Exercise
Give only the number of lines in the records that include the string "will".

Data to process
----

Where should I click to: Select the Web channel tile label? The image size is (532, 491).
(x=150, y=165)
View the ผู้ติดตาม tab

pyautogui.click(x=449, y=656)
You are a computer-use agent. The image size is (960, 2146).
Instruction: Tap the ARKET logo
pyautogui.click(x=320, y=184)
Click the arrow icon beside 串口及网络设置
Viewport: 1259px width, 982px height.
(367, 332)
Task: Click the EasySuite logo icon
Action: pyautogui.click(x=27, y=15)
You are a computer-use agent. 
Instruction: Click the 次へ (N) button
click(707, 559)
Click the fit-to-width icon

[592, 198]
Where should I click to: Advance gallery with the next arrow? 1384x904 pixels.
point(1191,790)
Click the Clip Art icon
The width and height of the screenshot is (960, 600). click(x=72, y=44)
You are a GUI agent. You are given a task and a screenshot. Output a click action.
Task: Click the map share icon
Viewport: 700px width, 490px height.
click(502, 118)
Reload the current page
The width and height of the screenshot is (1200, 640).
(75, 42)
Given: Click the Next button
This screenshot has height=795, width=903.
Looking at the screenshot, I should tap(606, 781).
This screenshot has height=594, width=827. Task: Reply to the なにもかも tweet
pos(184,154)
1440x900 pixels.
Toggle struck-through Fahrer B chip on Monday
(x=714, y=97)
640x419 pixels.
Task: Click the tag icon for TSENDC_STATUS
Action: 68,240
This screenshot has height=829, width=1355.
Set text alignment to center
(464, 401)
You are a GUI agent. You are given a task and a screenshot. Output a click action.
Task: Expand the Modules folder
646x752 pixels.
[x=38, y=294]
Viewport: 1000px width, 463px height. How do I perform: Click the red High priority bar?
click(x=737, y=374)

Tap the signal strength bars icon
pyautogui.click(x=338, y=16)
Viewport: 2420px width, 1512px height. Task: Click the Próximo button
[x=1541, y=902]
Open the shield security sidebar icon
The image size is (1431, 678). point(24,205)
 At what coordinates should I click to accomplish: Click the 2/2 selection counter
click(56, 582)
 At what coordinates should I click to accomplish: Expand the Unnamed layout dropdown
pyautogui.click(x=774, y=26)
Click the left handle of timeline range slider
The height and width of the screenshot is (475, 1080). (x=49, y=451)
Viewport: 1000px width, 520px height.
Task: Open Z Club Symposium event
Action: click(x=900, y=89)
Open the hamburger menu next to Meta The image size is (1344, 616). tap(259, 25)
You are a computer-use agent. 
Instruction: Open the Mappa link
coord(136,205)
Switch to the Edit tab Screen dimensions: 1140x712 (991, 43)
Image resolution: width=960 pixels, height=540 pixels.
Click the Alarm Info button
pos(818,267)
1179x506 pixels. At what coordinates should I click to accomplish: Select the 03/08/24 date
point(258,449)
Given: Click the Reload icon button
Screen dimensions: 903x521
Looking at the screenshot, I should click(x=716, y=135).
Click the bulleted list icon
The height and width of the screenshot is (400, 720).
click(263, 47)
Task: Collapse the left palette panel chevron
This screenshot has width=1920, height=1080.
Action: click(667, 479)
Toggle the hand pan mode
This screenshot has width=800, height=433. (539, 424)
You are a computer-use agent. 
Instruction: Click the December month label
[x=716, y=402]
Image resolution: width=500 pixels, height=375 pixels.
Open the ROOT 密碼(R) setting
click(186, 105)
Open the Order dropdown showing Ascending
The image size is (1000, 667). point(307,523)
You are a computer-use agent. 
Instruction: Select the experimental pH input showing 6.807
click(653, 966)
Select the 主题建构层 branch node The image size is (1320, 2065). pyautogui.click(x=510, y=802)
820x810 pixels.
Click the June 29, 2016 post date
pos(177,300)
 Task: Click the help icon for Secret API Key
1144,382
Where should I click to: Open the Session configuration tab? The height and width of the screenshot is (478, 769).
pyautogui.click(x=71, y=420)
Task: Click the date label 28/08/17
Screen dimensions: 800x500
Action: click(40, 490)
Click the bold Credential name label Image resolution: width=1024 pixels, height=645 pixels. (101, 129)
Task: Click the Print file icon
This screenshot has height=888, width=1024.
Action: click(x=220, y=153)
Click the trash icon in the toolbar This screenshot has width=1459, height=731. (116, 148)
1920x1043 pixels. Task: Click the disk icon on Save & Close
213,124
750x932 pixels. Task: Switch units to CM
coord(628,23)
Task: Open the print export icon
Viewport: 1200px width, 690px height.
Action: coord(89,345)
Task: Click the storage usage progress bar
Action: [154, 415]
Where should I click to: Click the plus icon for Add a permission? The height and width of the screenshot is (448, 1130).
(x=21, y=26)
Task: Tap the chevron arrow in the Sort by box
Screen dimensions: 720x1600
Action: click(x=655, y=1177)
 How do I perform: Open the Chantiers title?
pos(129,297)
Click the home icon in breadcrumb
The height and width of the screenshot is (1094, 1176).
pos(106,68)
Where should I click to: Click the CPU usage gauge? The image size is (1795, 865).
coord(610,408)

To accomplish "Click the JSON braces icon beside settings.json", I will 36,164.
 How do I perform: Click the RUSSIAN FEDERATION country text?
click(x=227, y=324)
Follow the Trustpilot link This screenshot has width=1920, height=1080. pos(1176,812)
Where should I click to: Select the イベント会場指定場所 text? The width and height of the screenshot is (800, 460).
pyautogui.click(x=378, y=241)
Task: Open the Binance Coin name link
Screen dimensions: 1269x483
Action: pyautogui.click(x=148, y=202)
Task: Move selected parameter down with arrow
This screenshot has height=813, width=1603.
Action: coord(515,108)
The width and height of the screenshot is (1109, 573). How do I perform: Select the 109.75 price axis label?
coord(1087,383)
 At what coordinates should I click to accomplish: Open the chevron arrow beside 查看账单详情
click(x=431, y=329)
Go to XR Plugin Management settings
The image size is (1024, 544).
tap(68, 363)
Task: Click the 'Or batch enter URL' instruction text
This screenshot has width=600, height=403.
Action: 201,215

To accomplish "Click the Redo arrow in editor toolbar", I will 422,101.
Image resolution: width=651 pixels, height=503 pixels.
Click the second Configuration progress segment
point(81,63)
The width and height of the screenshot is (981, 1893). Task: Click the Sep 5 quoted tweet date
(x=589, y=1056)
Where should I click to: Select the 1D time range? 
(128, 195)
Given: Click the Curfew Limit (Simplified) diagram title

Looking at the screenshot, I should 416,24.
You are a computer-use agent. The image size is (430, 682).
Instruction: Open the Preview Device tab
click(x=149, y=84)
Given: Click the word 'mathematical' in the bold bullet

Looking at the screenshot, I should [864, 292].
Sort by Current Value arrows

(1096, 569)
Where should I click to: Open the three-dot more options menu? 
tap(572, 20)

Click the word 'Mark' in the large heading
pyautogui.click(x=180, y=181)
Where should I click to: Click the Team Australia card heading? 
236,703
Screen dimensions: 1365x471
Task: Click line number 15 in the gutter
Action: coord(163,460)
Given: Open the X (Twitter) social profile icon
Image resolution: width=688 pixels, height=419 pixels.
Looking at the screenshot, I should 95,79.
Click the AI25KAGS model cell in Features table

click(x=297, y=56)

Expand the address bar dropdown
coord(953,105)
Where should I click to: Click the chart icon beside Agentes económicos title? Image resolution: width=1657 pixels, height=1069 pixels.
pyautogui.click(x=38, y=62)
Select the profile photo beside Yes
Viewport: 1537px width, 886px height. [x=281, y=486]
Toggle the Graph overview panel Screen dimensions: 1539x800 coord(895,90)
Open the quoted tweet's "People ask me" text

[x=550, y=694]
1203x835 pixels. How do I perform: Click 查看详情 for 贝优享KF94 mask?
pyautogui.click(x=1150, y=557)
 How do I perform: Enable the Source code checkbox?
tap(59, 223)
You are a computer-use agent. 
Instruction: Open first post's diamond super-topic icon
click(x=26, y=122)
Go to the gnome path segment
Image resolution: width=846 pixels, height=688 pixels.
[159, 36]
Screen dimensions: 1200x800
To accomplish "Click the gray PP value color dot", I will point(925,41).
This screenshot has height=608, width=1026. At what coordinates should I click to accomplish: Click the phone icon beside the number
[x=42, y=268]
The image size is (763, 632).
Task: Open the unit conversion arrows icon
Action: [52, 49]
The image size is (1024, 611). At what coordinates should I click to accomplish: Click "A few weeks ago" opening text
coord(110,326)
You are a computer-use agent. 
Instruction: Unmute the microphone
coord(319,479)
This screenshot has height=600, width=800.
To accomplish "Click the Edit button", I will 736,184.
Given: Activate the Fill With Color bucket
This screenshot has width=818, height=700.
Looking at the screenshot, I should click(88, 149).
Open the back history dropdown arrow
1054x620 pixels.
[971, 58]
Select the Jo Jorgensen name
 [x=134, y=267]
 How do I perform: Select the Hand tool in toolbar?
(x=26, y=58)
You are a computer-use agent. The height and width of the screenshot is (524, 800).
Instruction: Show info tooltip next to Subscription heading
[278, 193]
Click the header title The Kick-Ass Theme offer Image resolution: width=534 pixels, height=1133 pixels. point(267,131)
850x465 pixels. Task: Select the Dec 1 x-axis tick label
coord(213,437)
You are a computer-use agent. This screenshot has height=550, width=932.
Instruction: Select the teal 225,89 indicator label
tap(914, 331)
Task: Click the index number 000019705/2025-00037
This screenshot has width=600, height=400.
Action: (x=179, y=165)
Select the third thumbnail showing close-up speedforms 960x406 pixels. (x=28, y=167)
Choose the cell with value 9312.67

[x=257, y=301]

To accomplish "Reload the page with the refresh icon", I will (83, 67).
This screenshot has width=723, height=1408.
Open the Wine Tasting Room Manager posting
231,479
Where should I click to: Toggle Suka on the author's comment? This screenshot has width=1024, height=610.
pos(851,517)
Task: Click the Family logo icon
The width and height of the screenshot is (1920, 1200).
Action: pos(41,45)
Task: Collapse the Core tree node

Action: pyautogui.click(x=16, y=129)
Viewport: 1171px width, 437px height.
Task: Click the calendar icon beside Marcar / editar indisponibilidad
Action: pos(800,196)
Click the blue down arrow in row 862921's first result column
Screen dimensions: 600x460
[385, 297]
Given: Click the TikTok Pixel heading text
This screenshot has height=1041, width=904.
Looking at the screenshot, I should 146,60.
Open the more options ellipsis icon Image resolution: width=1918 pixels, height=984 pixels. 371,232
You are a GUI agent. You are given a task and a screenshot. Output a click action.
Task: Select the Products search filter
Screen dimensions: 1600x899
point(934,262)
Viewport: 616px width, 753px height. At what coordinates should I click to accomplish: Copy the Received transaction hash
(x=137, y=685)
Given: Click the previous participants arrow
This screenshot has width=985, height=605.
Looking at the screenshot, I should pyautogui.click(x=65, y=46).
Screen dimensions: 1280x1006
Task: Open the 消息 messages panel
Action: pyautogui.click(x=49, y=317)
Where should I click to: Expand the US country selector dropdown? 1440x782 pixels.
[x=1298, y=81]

----

Task solution
5